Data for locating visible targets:

#####

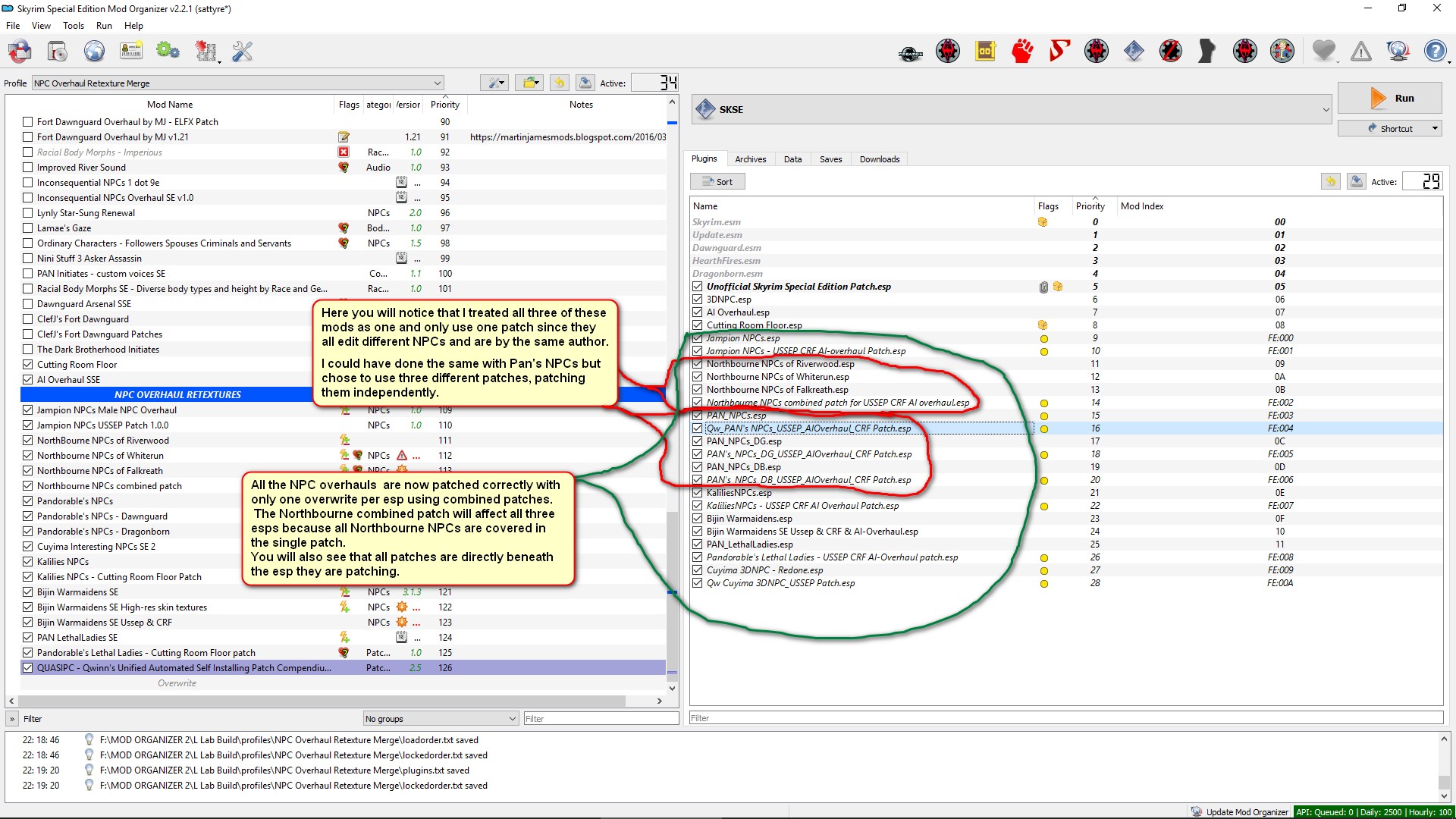Open the Nexus globe icon in toolbar
The height and width of the screenshot is (819, 1456).
coord(94,52)
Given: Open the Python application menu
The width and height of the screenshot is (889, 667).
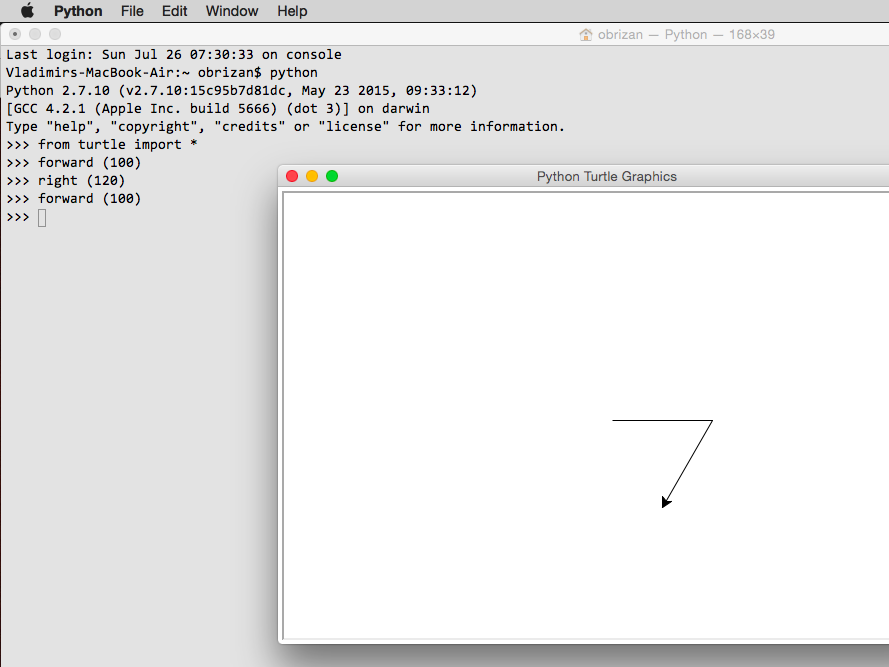Looking at the screenshot, I should (x=78, y=11).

#####

YOUR OBJECTIVE: Reproduce all of the lines above word for word, leaving out the pictures.

COMPLETE ANSWER:
Open the Nexus globe icon in toolbar
The height and width of the screenshot is (819, 1456).
coord(94,52)
Given: Open the Python application menu
The width and height of the screenshot is (889, 667).
Looking at the screenshot, I should (x=78, y=11).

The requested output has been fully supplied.